§ Problem to work on:
In the figure caption on molecular spikes, how many cells supplied the 10x Genomics (v.2) data?

§ Reading text:
####################

Fig. 1: Direct assessment of single-cell RNA counting using molecular spikes.
From: Molecular spikes: a gold standard for single-cell RNA counting

a, Schematic of cloning strategy of molecular spikes, where an oligonucleotide library is inserted into a molecular spike entry vector, and the vector pool is linearized and in vitro transcribed to generate a pool of molecular RNA spike-ins. b, Coordinates of molecular spikes in basepairs (bp), with inbuilt UMI in the 5′ or 3′ end. c, 5′ molecular spike complexity estimated by fitting a nonlinear asymptotic model (dotted line) to unique spUMI sequences observed as a function of the number of spUMIs sequenced across cells (blue line). d, Scatter plot showing error-corrected (hamming distance (HD) 1) Smart-seq3 RNA counts (y axis) against the number of spiked molecules (x axis) ranging from 1 to 100 spiked molecules per cell. Data from HEK293FT cells (n = 48 cells). e, Scatter plot showing number of spiked molecules (x axis) against error-corrected RNA counts (hamming distance 1) for data generated with variations to the Smart-seq3 protocol, that utilize cDNA cleanup before amplification (0.1 µM FWD) or without cleanup and therefore remaining TSO with different concentrations of FWD primer. Data from 39 cells or more are shown per condition. f, Scatter plot showing number of spiked molecules (x axis) against error-corrected RNA counts (hamming distance 1) for 10x Genomics (v.2) data (n = 955 cells). g, Scatter plot showing number of spiked molecules (x axis) against error-corrected RNA counts (hamming distance 1) for data generated with variations to the SCRB-seq and tSCRB-seq protocols. Standard SCRB-seq (green, 53 cells), excluding exonuclease I treatment (red, 77 cells) and direct PCR (tSCRB-seq) (blue, 90 cells). h, Percent counting error (observed/true) for in RNA counts generated with variations to the SCRB-seq and tSCRB-seq protocols. Solid line denotes the mean over cells per condition with the shaded area representing the standard deviation colored by experimental conditions. Direct PCR (tSCRB-seq) (90 cells), No exonuclease I (77 cells) and standard protocol (53 cells). The dotted line represents the expected overcounting if every sequenced read corresponds to a new UMI observation.

####################

[Dataset entries]

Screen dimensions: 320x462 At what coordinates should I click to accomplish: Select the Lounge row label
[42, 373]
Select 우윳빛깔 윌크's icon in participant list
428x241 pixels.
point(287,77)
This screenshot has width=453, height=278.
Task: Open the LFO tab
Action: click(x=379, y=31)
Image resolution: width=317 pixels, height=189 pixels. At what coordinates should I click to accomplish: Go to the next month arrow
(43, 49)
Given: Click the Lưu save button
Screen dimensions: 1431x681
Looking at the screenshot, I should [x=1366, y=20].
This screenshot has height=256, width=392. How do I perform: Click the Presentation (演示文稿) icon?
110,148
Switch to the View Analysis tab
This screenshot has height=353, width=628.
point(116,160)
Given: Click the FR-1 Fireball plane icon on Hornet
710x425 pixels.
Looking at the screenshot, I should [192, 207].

####################

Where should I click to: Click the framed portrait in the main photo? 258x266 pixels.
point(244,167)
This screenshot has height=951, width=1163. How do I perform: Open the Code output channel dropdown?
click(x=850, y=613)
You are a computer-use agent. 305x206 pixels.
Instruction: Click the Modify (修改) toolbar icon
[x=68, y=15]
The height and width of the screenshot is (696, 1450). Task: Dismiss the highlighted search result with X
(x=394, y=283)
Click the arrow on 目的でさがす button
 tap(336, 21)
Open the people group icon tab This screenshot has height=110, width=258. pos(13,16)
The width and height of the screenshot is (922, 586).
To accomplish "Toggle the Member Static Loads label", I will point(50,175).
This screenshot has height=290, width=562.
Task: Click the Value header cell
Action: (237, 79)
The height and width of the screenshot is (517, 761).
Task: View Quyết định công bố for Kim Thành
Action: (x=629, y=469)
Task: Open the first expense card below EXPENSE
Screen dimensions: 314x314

####################

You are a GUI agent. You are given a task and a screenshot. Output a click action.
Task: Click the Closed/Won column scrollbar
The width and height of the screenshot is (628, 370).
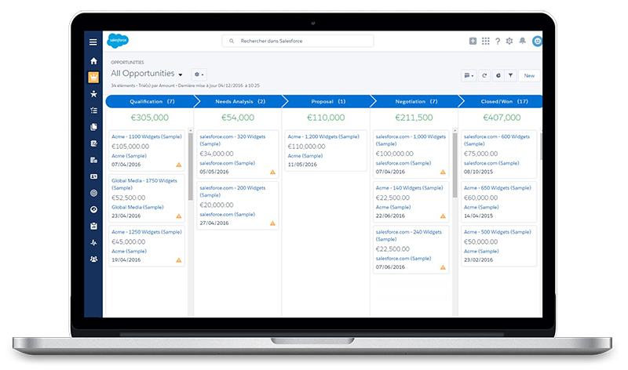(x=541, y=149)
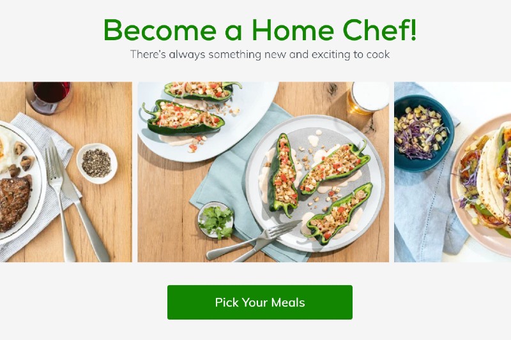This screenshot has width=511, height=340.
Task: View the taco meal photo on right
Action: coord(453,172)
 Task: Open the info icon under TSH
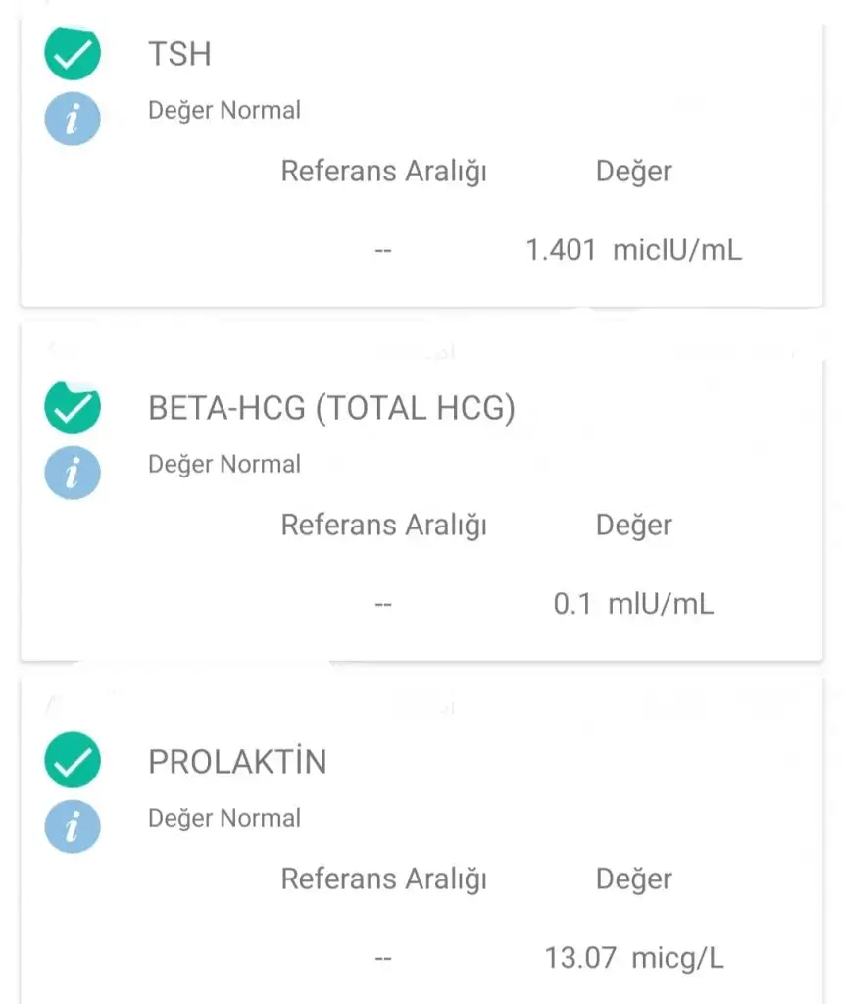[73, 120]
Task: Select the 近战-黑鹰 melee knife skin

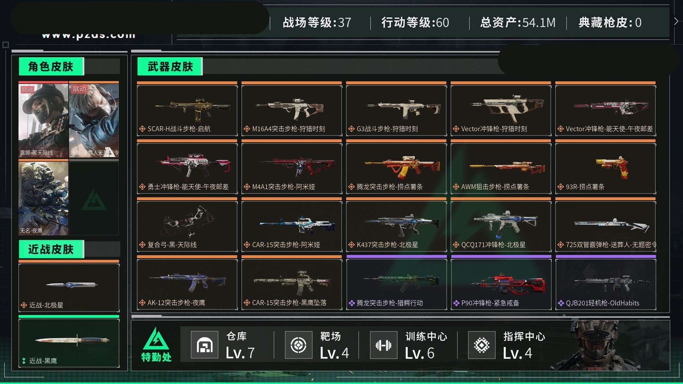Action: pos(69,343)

####################

§ Written answer:
955 cells.